== Data records ==
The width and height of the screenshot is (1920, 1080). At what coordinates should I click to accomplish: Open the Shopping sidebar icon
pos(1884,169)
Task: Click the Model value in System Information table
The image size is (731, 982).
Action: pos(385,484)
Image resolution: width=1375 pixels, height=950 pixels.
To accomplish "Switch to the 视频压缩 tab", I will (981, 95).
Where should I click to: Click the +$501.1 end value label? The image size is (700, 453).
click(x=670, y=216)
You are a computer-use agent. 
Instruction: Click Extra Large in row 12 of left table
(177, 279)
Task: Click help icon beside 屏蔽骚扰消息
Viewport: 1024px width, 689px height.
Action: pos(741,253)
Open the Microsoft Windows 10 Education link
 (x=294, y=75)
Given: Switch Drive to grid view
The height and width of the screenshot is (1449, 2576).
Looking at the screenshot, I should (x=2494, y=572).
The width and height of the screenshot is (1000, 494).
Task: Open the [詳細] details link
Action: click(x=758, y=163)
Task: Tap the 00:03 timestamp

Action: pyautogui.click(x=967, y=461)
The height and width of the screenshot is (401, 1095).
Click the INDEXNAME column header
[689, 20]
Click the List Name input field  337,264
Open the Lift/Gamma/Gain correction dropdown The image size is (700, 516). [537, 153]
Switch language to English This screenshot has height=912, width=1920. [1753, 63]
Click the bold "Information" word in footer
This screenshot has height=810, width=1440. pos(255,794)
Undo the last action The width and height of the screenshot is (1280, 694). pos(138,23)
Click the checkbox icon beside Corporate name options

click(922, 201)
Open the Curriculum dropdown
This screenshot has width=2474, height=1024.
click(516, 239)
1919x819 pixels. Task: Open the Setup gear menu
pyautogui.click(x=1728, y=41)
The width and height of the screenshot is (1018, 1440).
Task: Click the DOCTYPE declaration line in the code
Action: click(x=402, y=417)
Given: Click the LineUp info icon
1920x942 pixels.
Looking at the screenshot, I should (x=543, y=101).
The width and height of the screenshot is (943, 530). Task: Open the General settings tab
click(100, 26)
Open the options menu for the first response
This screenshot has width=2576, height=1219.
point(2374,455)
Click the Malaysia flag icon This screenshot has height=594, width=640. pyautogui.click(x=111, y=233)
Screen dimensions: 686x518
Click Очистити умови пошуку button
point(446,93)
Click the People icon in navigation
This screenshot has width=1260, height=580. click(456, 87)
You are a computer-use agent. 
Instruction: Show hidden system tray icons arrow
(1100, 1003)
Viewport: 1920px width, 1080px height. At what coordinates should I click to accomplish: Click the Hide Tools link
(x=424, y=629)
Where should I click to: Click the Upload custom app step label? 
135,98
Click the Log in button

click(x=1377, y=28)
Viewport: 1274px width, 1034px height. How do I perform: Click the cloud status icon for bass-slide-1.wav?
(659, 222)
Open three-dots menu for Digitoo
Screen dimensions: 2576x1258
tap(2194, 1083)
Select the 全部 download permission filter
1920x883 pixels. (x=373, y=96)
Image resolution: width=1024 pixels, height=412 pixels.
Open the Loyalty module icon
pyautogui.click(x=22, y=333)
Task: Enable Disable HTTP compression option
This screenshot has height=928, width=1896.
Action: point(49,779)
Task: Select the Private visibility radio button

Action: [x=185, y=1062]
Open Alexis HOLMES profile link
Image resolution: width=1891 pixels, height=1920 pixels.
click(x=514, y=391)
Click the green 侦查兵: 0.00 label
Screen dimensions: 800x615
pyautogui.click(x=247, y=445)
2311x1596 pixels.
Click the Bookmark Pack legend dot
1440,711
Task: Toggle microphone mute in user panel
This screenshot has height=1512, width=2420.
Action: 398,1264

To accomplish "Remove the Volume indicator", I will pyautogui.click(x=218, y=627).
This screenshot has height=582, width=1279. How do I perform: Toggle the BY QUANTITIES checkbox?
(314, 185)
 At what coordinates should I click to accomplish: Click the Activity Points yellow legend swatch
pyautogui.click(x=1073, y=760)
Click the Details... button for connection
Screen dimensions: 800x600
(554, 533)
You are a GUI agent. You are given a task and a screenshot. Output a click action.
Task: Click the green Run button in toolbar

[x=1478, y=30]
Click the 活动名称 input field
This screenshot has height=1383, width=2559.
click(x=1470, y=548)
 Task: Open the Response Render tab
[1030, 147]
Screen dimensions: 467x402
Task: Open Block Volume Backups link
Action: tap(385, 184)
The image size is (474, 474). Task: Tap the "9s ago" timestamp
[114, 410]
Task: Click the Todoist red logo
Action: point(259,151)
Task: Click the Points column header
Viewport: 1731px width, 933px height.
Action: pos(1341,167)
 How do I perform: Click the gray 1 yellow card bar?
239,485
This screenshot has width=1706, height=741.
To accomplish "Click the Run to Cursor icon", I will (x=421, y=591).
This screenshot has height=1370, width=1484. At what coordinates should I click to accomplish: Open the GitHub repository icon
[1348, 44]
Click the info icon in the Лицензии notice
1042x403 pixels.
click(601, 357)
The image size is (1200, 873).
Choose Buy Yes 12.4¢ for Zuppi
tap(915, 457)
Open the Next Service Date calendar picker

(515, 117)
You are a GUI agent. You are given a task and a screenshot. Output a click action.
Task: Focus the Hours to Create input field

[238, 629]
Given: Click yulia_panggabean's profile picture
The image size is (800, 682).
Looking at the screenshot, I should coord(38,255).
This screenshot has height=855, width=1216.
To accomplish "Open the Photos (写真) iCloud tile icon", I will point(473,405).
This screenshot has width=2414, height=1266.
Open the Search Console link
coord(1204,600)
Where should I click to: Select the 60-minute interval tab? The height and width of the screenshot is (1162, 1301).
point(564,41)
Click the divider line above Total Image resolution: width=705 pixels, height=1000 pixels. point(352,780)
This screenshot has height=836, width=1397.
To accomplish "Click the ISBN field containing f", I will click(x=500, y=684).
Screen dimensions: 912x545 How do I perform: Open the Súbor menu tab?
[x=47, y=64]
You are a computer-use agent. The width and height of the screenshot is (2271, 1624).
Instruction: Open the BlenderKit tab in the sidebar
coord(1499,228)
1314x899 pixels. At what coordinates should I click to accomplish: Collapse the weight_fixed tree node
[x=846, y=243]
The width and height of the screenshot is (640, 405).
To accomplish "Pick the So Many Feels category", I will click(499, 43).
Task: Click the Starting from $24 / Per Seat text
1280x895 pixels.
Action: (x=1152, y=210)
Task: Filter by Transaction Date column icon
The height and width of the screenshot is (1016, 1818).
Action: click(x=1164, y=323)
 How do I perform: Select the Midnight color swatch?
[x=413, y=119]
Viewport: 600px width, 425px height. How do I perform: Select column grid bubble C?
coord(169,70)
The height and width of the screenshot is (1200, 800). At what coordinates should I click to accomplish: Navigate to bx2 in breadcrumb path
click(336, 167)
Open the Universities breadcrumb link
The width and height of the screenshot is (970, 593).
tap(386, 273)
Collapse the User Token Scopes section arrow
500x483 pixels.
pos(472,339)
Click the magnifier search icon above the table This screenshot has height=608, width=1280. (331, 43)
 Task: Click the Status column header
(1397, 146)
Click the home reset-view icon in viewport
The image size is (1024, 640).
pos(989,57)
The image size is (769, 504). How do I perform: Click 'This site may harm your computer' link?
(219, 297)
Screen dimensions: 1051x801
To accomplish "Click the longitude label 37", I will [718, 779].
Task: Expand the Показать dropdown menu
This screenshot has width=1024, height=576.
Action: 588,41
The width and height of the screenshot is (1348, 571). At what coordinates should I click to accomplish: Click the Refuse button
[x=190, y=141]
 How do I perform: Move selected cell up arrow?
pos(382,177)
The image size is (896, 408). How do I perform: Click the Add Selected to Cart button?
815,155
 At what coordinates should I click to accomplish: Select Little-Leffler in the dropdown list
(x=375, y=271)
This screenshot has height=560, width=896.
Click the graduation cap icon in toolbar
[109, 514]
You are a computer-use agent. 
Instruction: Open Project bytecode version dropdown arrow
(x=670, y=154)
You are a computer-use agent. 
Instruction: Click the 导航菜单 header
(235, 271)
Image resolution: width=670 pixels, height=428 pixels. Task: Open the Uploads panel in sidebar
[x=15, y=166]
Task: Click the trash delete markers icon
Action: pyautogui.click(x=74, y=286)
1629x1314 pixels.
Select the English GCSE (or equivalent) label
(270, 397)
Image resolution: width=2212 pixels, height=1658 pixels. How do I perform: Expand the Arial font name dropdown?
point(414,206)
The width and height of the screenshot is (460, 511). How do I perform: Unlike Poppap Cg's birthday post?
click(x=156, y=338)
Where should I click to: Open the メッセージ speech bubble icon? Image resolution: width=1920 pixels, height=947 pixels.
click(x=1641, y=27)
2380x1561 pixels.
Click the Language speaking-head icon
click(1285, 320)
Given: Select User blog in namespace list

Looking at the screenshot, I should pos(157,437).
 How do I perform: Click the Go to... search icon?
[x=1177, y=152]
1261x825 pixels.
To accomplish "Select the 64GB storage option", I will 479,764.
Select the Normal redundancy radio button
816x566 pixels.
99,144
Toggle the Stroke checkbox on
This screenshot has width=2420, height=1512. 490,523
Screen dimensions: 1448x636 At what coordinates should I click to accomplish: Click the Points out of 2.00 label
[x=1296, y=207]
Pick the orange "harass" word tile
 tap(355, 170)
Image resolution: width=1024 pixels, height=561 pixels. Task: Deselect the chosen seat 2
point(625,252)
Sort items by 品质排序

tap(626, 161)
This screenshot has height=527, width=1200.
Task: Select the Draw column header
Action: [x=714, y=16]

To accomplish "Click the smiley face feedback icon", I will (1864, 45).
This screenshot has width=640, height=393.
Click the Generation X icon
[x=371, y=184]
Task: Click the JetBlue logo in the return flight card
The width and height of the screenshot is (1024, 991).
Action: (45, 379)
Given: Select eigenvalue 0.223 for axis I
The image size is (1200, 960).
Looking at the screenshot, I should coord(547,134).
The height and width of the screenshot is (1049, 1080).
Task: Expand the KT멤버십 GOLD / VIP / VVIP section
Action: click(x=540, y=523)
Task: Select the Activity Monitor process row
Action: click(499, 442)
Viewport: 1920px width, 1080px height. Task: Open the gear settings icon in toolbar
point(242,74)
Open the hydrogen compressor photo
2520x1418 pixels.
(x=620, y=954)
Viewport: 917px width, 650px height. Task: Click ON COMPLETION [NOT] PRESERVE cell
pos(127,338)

== PROBLEM DESCRIPTION ==
Copy, without changes, the lines of the records starting at the line that contains "Task: Click the JetBlue" and ending with the final line of the records.

== WRITTEN ANSWER ==
Task: Click the JetBlue logo in the return flight card
The width and height of the screenshot is (1024, 991).
Action: (45, 379)
Given: Select eigenvalue 0.223 for axis I
The image size is (1200, 960).
Looking at the screenshot, I should coord(547,134).
The height and width of the screenshot is (1049, 1080).
Task: Expand the KT멤버십 GOLD / VIP / VVIP section
Action: click(x=540, y=523)
Task: Select the Activity Monitor process row
Action: click(499, 442)
Viewport: 1920px width, 1080px height. Task: Open the gear settings icon in toolbar
point(242,74)
Open the hydrogen compressor photo
2520x1418 pixels.
(x=620, y=954)
Viewport: 917px width, 650px height. Task: Click ON COMPLETION [NOT] PRESERVE cell
pos(127,338)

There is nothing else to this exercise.